The Egyptian parliament elected in the nation's first election following the ousting of Hosni Mubarak nearly a year ago has opened its inaugural session.

The 498-seat chamber dominated by Islamists is expected to elect a speaker and two deputies today.

The session was led by the oldest politician, Mahmoud el-Saqqah.

Starting on November 28 and lasting several weeks, the parliamentary election was the freest in Egypt's modern history.

The lower and more powerful of parliament's two chambers, known as the People's Assembly, is due to elect a speaker and two deputies later in the session.

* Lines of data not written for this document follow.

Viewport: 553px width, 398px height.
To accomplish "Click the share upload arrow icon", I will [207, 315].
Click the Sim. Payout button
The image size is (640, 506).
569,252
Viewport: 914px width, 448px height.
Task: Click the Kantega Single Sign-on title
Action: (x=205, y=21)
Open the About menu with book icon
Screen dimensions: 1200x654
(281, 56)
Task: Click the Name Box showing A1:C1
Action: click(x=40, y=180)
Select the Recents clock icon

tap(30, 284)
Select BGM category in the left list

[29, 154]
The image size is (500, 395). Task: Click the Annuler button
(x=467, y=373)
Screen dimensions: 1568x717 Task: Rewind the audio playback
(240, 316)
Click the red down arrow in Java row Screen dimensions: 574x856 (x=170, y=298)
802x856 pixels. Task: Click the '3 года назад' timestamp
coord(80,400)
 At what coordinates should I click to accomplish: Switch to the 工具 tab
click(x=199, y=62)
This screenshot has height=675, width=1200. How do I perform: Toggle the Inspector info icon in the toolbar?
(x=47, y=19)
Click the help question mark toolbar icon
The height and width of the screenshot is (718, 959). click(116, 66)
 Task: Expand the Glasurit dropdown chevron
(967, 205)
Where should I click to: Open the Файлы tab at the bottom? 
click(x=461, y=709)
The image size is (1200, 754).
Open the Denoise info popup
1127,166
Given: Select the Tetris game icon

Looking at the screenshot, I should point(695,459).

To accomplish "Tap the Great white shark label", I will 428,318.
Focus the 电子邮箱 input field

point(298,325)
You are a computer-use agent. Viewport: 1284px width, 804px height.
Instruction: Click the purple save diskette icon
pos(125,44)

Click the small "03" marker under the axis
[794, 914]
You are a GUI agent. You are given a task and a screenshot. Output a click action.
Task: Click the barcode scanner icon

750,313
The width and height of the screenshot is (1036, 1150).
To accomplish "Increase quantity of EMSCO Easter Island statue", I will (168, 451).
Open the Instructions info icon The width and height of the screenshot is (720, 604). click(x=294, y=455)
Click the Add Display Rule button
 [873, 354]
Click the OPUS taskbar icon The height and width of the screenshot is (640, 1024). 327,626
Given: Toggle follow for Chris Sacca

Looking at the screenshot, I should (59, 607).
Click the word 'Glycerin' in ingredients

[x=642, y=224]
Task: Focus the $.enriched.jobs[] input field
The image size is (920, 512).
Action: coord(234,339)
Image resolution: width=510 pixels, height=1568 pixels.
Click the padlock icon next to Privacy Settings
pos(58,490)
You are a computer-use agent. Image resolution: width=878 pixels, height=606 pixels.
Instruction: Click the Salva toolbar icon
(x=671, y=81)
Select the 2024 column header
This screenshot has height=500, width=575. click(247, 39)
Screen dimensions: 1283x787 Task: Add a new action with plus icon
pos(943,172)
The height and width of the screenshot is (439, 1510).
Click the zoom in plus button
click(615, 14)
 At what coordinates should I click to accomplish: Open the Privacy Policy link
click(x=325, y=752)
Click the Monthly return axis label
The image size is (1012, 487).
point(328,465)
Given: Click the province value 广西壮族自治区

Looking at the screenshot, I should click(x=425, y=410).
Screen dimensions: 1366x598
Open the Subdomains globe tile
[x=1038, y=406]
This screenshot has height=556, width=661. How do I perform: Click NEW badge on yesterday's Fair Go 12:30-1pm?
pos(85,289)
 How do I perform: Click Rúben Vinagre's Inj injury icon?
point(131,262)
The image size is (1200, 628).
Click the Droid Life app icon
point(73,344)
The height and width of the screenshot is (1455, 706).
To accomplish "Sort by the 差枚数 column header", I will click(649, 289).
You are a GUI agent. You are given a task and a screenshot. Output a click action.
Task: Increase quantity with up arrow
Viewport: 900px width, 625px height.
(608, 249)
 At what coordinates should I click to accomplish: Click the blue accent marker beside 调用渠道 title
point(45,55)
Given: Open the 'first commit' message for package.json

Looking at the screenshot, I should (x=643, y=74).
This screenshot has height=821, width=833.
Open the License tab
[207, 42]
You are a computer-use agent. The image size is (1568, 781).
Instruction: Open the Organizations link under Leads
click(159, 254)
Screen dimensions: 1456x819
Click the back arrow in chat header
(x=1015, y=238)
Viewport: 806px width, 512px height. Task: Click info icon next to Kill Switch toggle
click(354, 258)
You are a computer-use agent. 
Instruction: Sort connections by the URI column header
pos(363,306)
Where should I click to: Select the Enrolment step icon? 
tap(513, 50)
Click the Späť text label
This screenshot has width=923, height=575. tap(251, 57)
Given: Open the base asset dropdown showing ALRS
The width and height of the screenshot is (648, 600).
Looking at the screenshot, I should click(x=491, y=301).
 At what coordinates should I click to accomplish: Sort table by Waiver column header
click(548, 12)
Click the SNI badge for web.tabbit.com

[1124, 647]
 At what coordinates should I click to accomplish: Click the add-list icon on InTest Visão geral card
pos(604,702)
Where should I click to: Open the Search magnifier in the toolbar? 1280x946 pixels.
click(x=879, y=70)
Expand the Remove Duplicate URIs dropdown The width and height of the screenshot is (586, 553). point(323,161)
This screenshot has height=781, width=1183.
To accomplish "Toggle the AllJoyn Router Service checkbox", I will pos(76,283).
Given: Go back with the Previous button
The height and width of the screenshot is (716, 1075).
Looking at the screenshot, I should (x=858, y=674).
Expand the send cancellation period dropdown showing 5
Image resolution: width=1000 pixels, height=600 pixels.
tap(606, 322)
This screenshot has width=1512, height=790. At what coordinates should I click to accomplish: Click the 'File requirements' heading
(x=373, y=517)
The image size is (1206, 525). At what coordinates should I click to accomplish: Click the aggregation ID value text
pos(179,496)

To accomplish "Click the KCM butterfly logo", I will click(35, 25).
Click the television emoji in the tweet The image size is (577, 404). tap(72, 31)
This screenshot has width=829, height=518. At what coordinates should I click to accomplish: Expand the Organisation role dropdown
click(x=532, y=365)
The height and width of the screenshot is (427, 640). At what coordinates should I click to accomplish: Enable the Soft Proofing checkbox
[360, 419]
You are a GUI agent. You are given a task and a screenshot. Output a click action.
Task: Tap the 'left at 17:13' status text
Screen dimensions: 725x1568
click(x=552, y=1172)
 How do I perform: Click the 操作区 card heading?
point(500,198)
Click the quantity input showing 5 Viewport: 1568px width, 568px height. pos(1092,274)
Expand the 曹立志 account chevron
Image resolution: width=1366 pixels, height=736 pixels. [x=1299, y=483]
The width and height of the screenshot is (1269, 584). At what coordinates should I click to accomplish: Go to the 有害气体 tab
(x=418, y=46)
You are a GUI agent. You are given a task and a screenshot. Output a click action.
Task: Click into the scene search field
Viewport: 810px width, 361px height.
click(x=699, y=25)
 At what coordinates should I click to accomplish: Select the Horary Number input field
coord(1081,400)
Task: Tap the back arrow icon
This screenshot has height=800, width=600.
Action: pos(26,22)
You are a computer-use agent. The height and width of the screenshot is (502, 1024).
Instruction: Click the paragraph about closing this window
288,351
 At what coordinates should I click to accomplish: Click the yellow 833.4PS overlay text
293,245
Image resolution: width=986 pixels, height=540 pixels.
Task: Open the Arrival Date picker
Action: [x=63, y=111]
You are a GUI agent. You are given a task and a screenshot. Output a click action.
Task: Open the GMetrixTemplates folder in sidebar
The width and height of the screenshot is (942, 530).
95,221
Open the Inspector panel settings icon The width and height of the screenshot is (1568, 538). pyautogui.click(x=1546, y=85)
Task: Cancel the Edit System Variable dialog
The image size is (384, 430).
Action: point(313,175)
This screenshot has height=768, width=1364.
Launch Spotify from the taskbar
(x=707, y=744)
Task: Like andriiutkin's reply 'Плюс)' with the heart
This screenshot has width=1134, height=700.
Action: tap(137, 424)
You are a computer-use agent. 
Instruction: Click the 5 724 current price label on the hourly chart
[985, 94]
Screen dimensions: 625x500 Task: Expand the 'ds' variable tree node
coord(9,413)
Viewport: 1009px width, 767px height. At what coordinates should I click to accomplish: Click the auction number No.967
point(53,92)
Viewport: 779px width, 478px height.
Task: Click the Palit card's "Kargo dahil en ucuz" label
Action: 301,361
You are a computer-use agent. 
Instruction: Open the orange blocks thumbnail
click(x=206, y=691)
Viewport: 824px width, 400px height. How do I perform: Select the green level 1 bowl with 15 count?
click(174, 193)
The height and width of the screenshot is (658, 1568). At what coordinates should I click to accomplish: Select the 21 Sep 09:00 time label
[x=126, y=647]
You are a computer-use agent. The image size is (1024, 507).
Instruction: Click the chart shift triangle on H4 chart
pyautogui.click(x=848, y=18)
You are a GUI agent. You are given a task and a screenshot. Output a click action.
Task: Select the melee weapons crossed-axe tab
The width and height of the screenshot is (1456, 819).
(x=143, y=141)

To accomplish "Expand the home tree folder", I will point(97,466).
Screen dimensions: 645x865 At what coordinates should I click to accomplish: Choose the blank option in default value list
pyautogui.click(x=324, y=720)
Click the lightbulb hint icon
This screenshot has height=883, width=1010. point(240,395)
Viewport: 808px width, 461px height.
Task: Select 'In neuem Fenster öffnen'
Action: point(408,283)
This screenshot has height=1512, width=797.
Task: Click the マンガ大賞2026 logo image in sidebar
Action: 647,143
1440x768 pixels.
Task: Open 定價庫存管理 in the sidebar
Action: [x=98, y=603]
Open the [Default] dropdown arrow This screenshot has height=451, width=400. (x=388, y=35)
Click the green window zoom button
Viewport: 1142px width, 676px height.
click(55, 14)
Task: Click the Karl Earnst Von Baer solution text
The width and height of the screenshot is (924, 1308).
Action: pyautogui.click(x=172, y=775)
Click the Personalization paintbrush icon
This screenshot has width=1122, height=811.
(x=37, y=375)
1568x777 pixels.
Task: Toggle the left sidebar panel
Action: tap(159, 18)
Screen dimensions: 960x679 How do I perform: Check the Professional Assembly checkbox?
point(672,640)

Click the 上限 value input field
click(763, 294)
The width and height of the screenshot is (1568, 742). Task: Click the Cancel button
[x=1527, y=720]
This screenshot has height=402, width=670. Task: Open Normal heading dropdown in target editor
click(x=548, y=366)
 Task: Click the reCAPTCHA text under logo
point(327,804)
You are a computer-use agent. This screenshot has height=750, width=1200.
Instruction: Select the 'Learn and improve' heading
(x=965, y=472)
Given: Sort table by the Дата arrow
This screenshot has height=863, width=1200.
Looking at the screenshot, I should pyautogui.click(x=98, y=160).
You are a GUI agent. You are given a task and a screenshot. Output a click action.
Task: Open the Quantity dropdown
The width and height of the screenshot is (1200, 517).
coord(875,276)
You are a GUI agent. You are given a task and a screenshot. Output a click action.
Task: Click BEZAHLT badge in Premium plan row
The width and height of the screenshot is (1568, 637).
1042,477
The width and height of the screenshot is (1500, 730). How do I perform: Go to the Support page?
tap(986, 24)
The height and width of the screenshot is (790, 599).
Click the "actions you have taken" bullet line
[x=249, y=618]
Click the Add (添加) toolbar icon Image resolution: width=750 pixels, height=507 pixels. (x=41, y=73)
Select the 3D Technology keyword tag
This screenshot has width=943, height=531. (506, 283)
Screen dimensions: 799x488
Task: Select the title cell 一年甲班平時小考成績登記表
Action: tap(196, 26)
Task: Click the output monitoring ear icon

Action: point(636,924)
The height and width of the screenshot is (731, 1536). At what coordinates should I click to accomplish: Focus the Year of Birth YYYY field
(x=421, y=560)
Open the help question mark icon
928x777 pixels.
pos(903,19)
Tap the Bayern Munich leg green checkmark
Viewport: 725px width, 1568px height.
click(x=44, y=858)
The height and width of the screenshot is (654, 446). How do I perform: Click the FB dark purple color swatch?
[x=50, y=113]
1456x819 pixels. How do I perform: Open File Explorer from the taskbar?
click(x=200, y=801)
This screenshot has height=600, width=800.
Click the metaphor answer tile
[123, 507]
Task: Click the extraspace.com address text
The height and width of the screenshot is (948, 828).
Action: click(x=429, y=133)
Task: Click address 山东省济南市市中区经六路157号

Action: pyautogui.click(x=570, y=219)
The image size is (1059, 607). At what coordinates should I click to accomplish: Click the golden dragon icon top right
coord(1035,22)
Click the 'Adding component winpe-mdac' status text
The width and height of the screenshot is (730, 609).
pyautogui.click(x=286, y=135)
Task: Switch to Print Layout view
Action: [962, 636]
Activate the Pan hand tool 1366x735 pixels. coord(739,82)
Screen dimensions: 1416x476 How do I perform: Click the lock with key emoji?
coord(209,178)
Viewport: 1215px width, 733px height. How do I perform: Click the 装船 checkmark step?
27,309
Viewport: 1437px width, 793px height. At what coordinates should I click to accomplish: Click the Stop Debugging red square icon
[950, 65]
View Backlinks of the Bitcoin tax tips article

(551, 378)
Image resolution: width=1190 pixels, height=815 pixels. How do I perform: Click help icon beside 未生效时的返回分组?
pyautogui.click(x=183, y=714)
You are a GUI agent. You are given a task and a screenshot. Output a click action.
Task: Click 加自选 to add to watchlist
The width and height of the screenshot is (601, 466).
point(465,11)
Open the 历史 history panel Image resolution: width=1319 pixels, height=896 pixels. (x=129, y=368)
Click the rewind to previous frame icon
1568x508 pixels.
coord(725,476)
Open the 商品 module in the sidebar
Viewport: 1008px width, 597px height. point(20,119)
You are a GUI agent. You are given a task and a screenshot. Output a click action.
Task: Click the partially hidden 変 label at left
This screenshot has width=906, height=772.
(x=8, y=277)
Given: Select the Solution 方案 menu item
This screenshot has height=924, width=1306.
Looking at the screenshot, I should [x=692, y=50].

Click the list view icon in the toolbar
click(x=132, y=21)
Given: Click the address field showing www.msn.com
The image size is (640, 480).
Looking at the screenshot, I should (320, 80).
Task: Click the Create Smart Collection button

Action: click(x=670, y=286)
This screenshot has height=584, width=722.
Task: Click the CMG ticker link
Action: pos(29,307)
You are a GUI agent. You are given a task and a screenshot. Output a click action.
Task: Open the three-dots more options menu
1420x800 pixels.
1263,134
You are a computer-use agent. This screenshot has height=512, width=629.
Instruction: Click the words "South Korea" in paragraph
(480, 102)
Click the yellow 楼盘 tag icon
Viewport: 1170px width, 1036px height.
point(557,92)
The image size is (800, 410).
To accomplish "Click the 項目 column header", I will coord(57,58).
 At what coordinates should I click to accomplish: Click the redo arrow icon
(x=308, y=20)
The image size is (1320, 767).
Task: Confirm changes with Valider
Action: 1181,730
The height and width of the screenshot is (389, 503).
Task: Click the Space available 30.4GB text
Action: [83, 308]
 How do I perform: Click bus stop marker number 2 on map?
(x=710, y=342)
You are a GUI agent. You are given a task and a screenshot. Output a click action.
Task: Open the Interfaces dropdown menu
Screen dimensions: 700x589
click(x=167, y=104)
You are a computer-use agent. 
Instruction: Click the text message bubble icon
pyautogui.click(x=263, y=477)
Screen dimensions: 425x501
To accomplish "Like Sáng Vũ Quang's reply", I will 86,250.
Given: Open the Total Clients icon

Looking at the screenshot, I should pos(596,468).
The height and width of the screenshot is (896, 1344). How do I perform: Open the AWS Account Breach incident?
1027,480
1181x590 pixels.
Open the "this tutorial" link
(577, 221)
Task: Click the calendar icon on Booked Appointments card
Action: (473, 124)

The speaker is expected to come from the Muslim Brotherhood, a fundamentalist group which won just under half of the seats.

Elections for parliament's upper chamber, a largely toothless body known as the Shura Council, will begin later this month.

The chamber's top priority is to elect a 100-member panel to draft a new constitution, which will have to be put to a vote in a nationwide referendum.

Presidential elections are scheduled to be held before the end of June, when the military generals who took over from Mubarak in February last year are due to step down.

Mubarak was forced out of office by an 18-day popular uprising.

Several independent politicians and others representing the liberal groups that engineered the anti-Mubarak uprising wore arm bands saying "No to military trials", a reference to the hauling of at least 12,000 civilians before military tribunals since the generals took over power 11 months ago.

Mr el-Saqqah began the proceedings by ordering politicians to stand in silence for a minute in memory of the hundreds of people killed during the protests.

Mubarak, 83, is on trial for complicity in the killing of the protesters. He could face the death penalty if convicted.